Collection entries:
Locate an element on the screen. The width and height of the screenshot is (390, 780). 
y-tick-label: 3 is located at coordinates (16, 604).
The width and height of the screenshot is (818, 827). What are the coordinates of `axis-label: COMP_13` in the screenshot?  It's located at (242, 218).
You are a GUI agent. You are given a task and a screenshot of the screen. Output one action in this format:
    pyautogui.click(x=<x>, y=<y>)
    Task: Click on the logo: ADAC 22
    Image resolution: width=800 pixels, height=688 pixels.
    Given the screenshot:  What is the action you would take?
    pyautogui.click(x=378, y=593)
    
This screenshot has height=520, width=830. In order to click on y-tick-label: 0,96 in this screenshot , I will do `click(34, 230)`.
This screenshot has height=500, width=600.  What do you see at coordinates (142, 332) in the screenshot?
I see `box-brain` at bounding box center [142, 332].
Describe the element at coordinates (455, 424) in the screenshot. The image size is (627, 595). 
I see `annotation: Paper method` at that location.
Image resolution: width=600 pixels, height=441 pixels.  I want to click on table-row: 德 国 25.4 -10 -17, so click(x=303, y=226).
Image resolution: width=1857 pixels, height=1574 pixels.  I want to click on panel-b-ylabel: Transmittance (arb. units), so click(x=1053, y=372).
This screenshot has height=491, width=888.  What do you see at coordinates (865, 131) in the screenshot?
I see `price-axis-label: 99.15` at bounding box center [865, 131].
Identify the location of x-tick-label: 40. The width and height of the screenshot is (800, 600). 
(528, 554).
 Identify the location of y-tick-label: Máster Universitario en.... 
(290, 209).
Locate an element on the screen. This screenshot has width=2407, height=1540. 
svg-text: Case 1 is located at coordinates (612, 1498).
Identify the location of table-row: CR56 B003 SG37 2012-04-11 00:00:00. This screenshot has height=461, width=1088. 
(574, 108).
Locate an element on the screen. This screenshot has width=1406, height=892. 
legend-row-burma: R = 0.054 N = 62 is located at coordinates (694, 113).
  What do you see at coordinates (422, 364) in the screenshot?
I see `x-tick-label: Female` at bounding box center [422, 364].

■ **What is expected**: Can you update the rows above by replacing every "Identify the location of" with "Find the position of" and leaving everything else as it is?

■ **Output**:
Locate an element on the screen. The width and height of the screenshot is (390, 780). 
y-tick-label: 3 is located at coordinates (16, 604).
The width and height of the screenshot is (818, 827). What are the coordinates of `axis-label: COMP_13` in the screenshot?  It's located at (242, 218).
You are a GUI agent. You are given a task and a screenshot of the screen. Output one action in this format:
    pyautogui.click(x=<x>, y=<y>)
    Task: Click on the logo: ADAC 22
    Image resolution: width=800 pixels, height=688 pixels.
    Given the screenshot:  What is the action you would take?
    pyautogui.click(x=378, y=593)
    
This screenshot has height=520, width=830. In order to click on y-tick-label: 0,96 in this screenshot , I will do `click(34, 230)`.
This screenshot has height=500, width=600.  What do you see at coordinates (142, 332) in the screenshot?
I see `box-brain` at bounding box center [142, 332].
Describe the element at coordinates (455, 424) in the screenshot. The image size is (627, 595). 
I see `annotation: Paper method` at that location.
Image resolution: width=600 pixels, height=441 pixels.  I want to click on table-row: 德 国 25.4 -10 -17, so click(x=303, y=226).
Image resolution: width=1857 pixels, height=1574 pixels.  I want to click on panel-b-ylabel: Transmittance (arb. units), so click(x=1053, y=372).
This screenshot has height=491, width=888.  What do you see at coordinates (865, 131) in the screenshot?
I see `price-axis-label: 99.15` at bounding box center [865, 131].
Find the position of x-tick-label: 40. The width and height of the screenshot is (800, 600). 
(528, 554).
 Find the position of y-tick-label: Máster Universitario en.... 
(290, 209).
Locate an element on the screen. This screenshot has width=2407, height=1540. 
svg-text: Case 1 is located at coordinates (612, 1498).
Find the position of table-row: CR56 B003 SG37 2012-04-11 00:00:00. This screenshot has height=461, width=1088. 
(574, 108).
Locate an element on the screen. This screenshot has width=1406, height=892. 
legend-row-burma: R = 0.054 N = 62 is located at coordinates (694, 113).
  What do you see at coordinates (422, 364) in the screenshot?
I see `x-tick-label: Female` at bounding box center [422, 364].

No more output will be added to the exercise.